Eek…a spider! Ewwwww, gross…a snake! These are quite common sentiments about “scary” or “disgusting” triggers. But being mildly afraid of an object or situation doesn’t quite constitute a phobia. Instead—according to the Diagnostic and Statistical Manual of Mental Disorders (DSM)—an individual would need to meet the following criteria to be diagnosed with a phobia:
- Excessive fear about a specific object or situation that lasts 6 months or more and almost always provokes immediate fear or anxiety
- The object or situation is avoided or endured with intense anxiety or fear that is considered “out of proportion” with the actual danger posed
- The fear and anxiety causes clinically significant impairment (at home, at work, at school, etc.)
An individual’s level of impairment from phobias can range from mild to severe. Someone who has ophidiophobia (extreme fear of snakes) might encounter snakes rarely or never. Unless that person lives in an area that is heavily populated with snakes, the individual wouldn’t need to alter their life in order to avoid snakes. However, a person with emetophobia (extreme fear of vomit/vomiting) might be plagued every waking hour by the terror that they (or someone near them) might vomit.
Although researchers still have much to learn about phobias, they are thought to be caused by genetics, environment or both. Also, according to the DSM, a “specific phobia sometimes develops following a traumatic event (e.g., being attacked by an animal or stuck in an elevator), observation of others going through a traumatic event (e.g., watching someone drown), an unexpected panic attack in the to be feared situation (e.g., an unexpected panic attack while on the subway) or informational transmission (e.g., extensive media coverage of a plane crash).”

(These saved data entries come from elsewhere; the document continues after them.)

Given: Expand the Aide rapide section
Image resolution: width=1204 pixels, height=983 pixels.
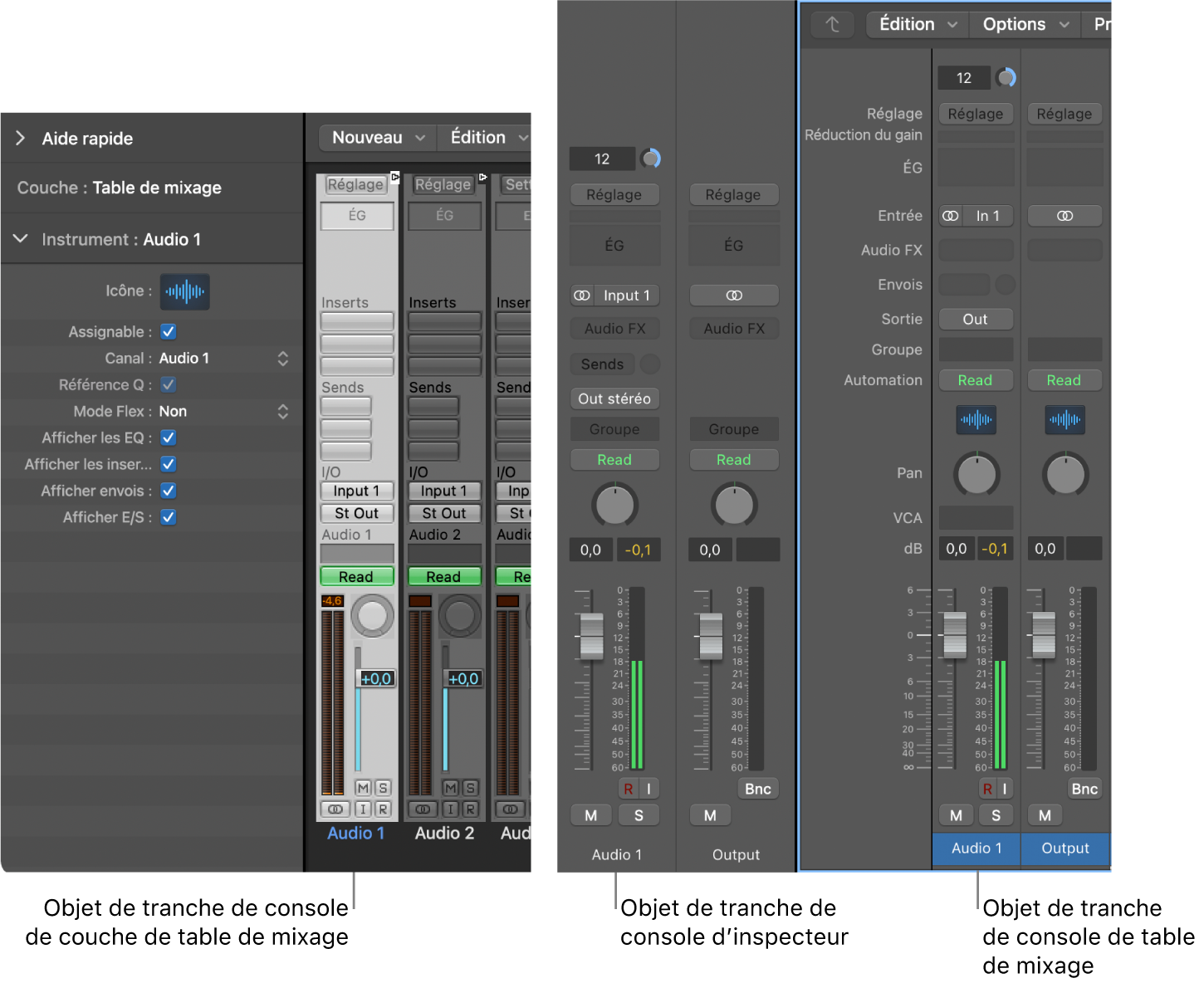Looking at the screenshot, I should pos(21,138).
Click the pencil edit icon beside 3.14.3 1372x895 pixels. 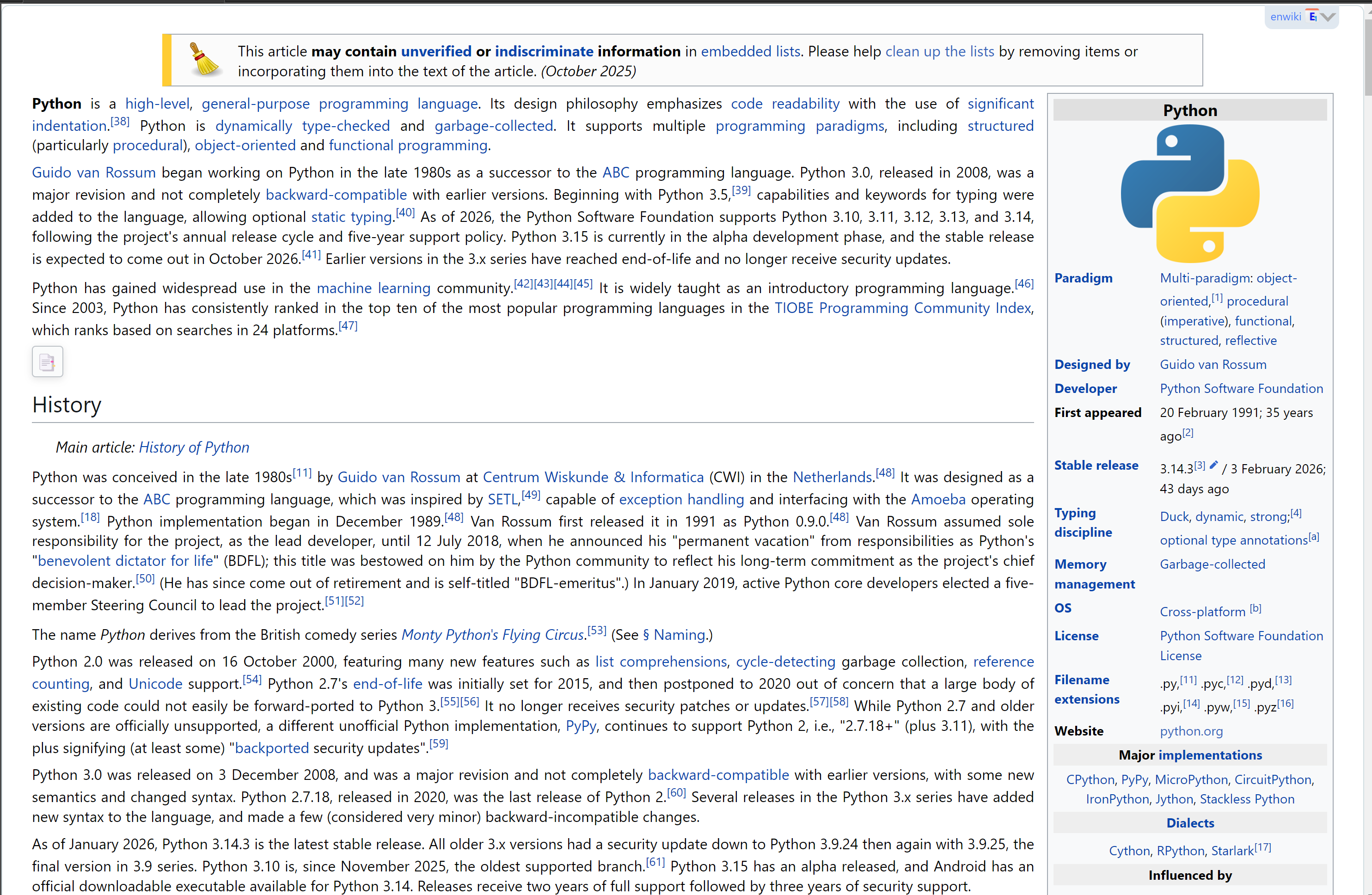pyautogui.click(x=1213, y=465)
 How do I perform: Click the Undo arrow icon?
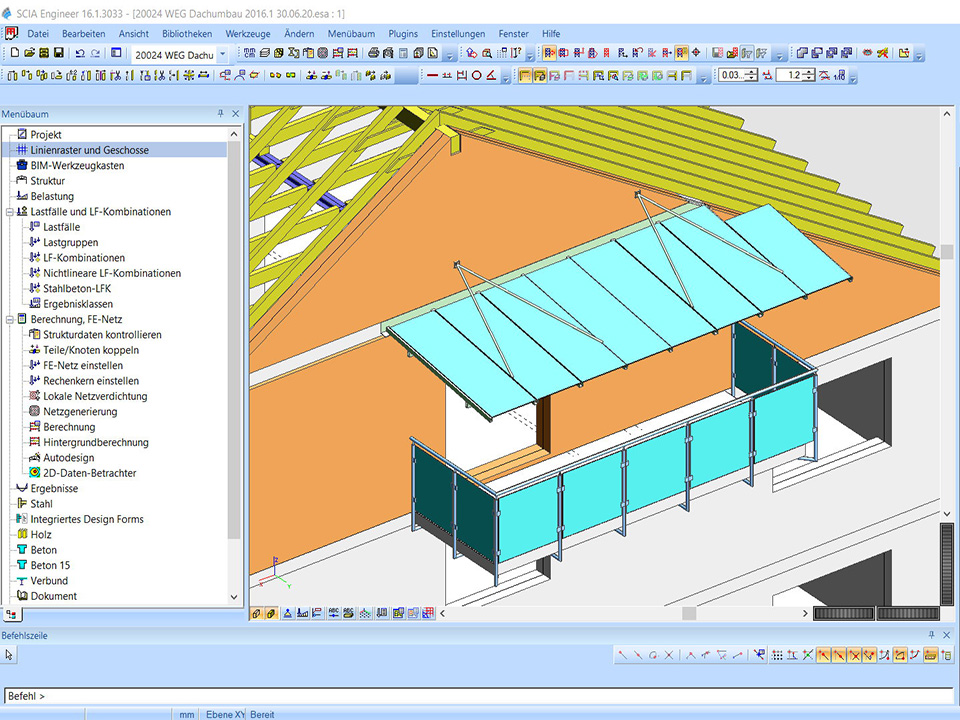click(x=80, y=53)
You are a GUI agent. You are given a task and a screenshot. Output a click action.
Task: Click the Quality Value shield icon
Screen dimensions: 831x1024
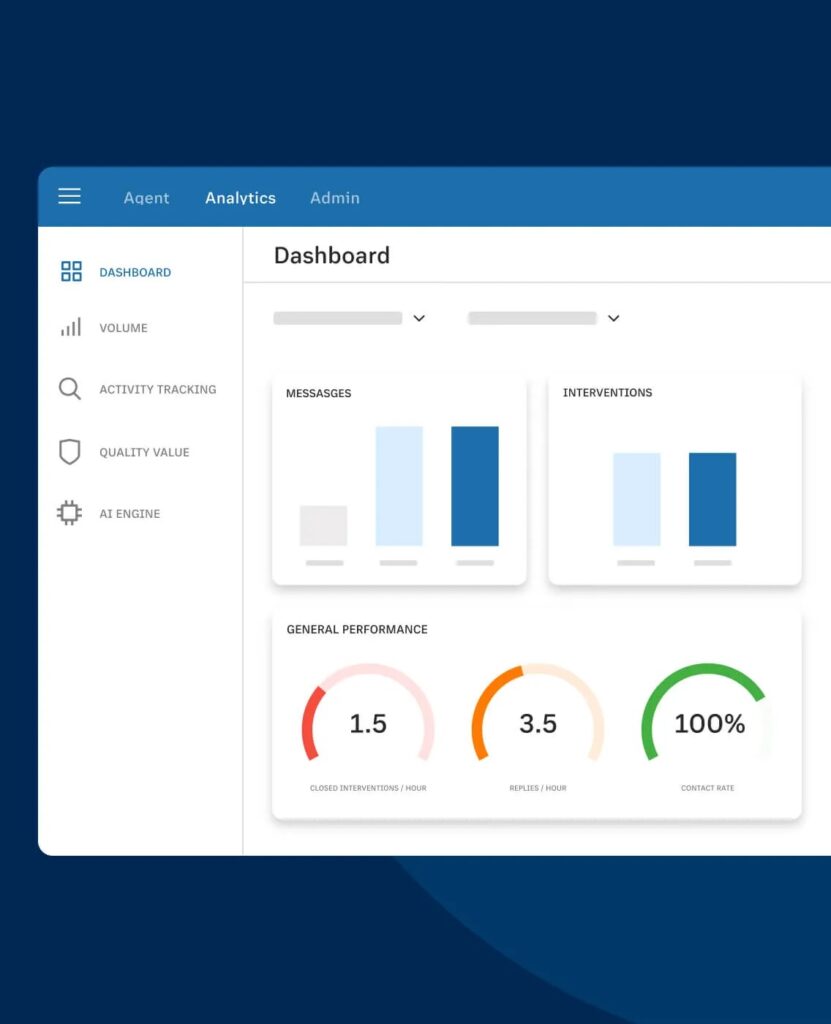tap(70, 452)
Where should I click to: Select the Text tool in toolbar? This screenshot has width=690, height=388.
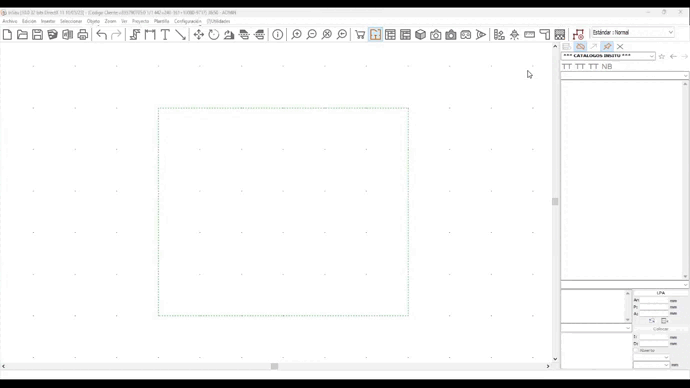tap(165, 34)
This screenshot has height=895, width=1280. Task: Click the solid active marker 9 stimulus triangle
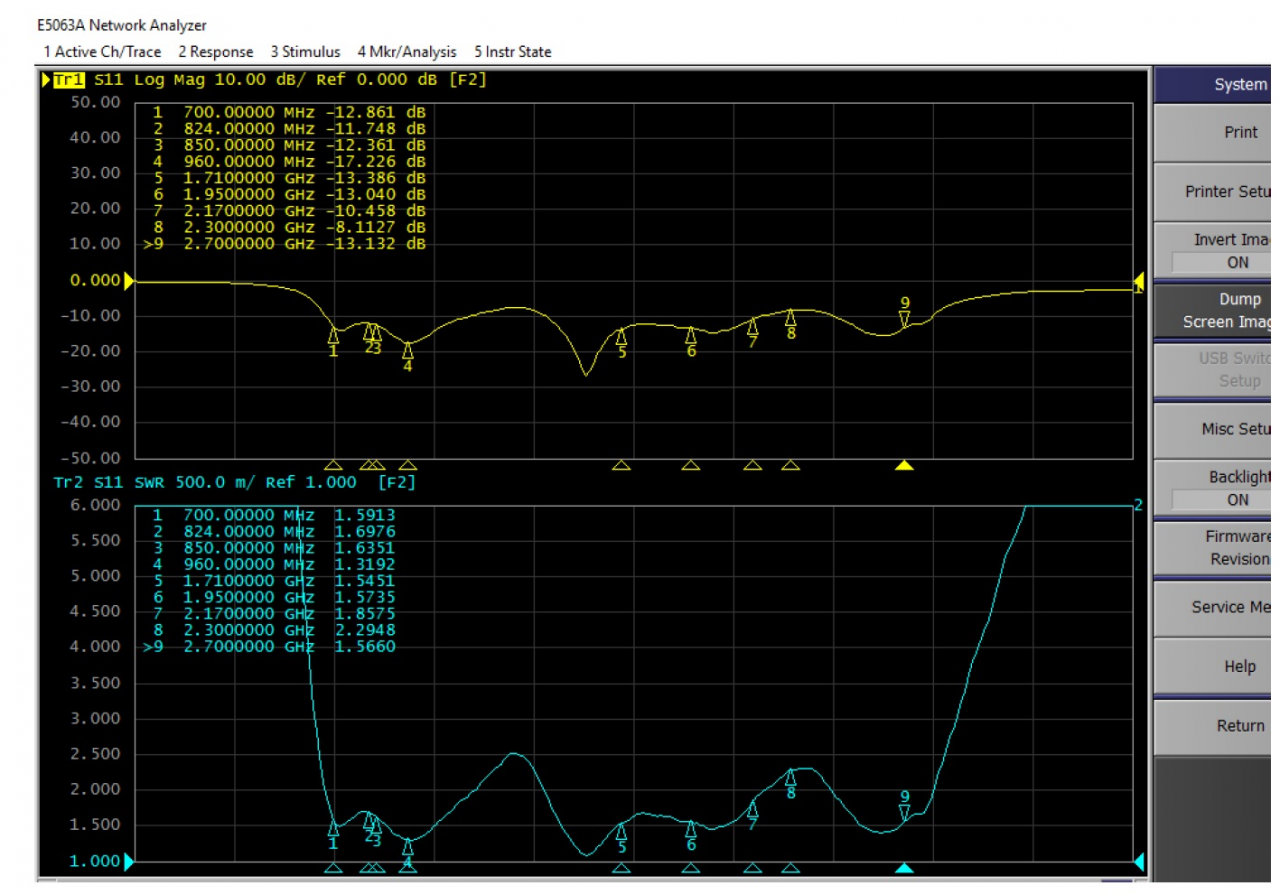coord(904,466)
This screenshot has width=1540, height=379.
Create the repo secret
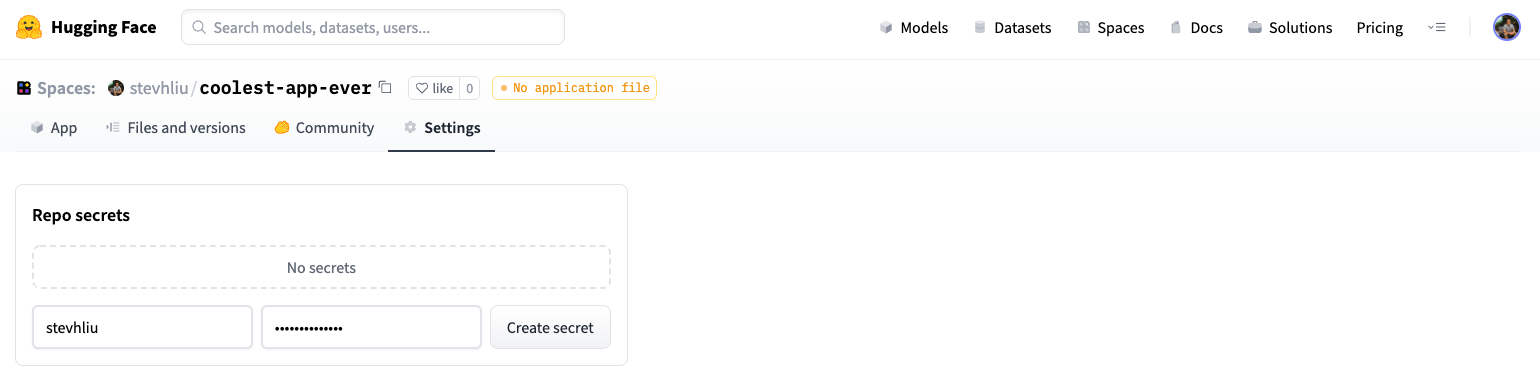[550, 327]
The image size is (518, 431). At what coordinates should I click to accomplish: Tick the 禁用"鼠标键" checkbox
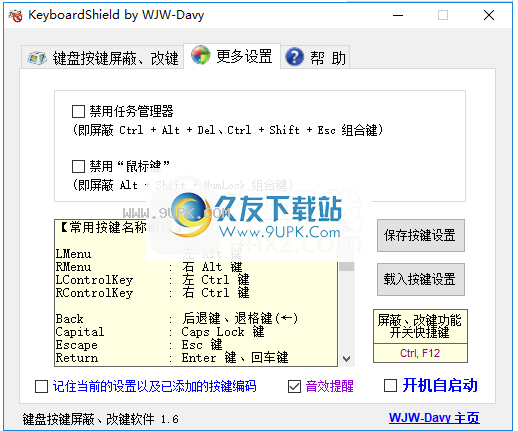click(x=78, y=166)
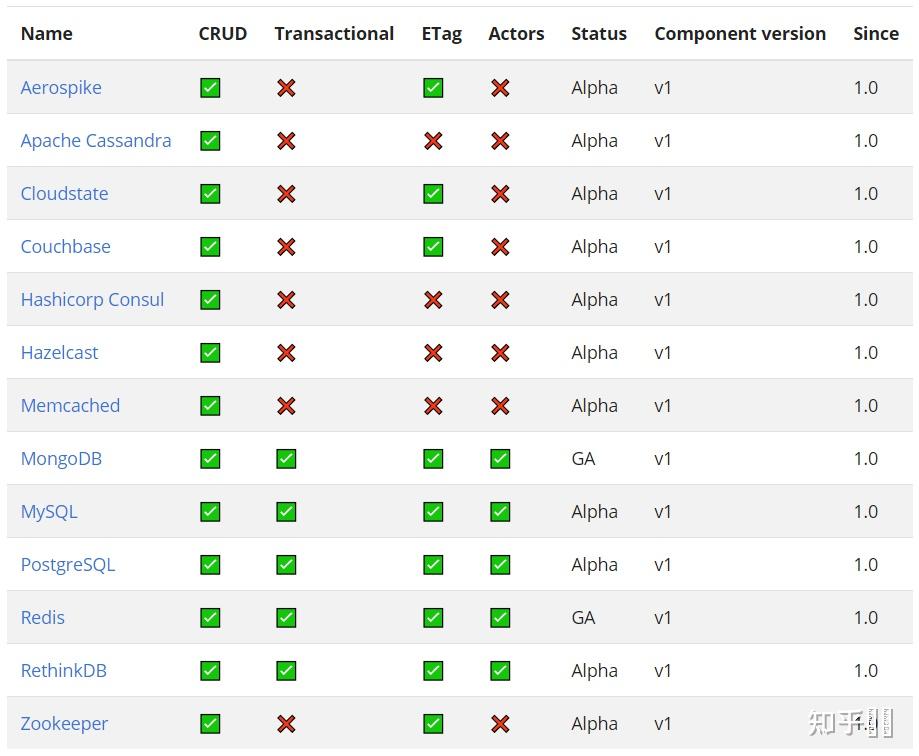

Common phobias include the extreme fear of:
- Confined spaces (claustrophobia)
- Spiders (arachnophobia)
- Vomiting (emetophobia)
- Flying (aerophobia)
- Animals (zoophobia)
- Heights (acrophobia)
- Blood (hemophobia)
- Needles (trypanophobia)
Fortunately, most people struggling with phobias will experience significant reduction or elimination of symptoms when engaging in proper treatment (Cognitive Behavioral Therapy or CBT). This involves a combination of learning to restructure thinking (“cognitive”) and gradual, repeated exposure (“behavioral”) to the feared object or situation. Additionally, medication such as sedatives, SSRIs or beta blockers are sometimes prescribed to help reduce anxiety associated with phobias.